_GIVEN REQUEST:_ In the post on backward incompatibility, why does staying small while offering ways to extend the language run into trouble? Answer in one to three sentences.

Hackflow

Sharing my mindset

Growing Over Backward Incompatibility

Every language needs to grow. It needs to evolve. However, there is a certain barrier it builds around itself over time called “Backward compatibility”. Backward compatibility means you can’t just change the thing in a best way possible, you need to comply to older design decisions, coincidences and even bugs.

So what should conscious designer do?

Possible strategies

Most languages don’t have any explicit strategy for backward incompatible changes, which is pitiful. Mainly because not having a strategy means you are using the worst one. But let’s review possible strategies.

Grow as it goes, then break big

This results into separation like Python 2/3, Perl 5/6 or even in total abandonment. The major issue is that it creates a gap that most people don’t have enough incentive to jump over. It creates additional headache to library developers making hard to support their creations across incompatibility boundary. This in its turn causes chicken and egg problem of no libraries, no users. In its worst separation could divide both ecosystem and community in half, lessening the project considerably.

Move fast, break things

Works well in earlier development stages. I never complained when upgrading Node.js from 0.1.x to 0.2.x broke my app as well as several dependencies. However, this effectively reduces library availability, since many authors just can’t or interested enough to keep up with the development pace. I was astonished to hear from some of my ruby friends that they avoid using libraries not updated within 3 months as possibly abandoned ones.

It also poses a strain on language users forced to change their coding habits and to constantly seek for and adapt a replacement libraries for abandoned ones. Some of them consequently settle with particular language or framework version causing an erosion of a community and ecosystem.

Stay small

… and useless. A viable strategy for very domain specific or otherwise having narrow field languages, e.g. for education. In any other case wider audience will need language to be extended to be useful for them. The alternative is to stay small …

… and provide language extending capabilities. Seems like a good one. However, it hadn’t quite worked for lots of lisps and forths. The common issue is that by not providing enough common ground you encourage separating into dialects.

Language of each project gets tailored to project needs, to particular team style. Communities divide, codebases become incompatible effectively narrowing the language for its users and causing confusion for newcomers.

The other issue with both flavors of this approach is that problem is not solved, it’s only reduced. There is still no strategy to evolve the core.

Rolling deprecation

This is when you introduce new things leaving old intact, but marking them as deprecated. After several releases deprecated things are removed and new things take their place. Using this strategy you can continuously introduce changes while still providing a compatibility guarantee for several releases. There are, however, some considerations to this strategy.

First, you’ll need new API each time you update something in backwards incompatible manner. Say you have a function to parse URLs and it returns a dict of query parameters. It however doesn’t handle repetitive params well, it just captures last value. So you decided to update it to return a list instead. This change could break someone’s code, so you end up with one of:

1
2
3
4
5
def parse(url, capture_all=False):
    ...

def parse_all(url):
    ...

Your users, respecting deprecation, litter their code with ugly parse(url, True) or parse_all(url) calls. And when finally you get rid of an old parse you need another round of deprecation to return to sane API. On function level this leads to do_something_ex() things, on module level we can see urllib2, newforms and better-assert.

Second, you’ll obviously need to ship several implementations for things you change. This hardens managing whatever you are doing a bit. But making life easier for broader group, whatever users, by making it harder for narrower one, whatever developers, is generally a good trade-off.

Third, gradual change is not always possible. Say you want to change how the / operator works in your language. To be compatible it should work the old way in old code and a new way in new one.

_GIVEN INFORMATION:_

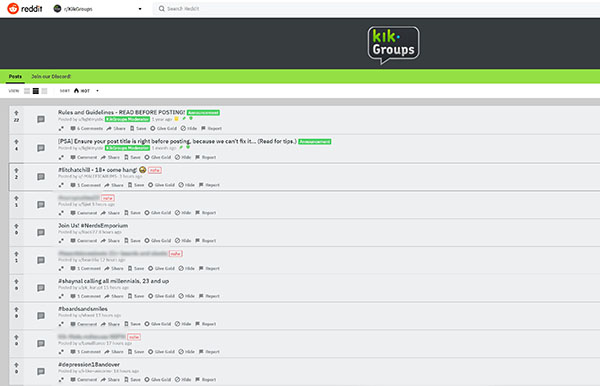Share the Join Us #NerdsEmporium post

click(110, 241)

_FINISHED TASK:_ By not providing enough common ground, it encourages the language to split into dialects. Each project tailors the language to its own needs and team style, so communities divide and codebases become incompatible, which narrows the language for its users and confuses newcomers. It also leaves no strategy for evolving the core, so the problem is only reduced, not solved.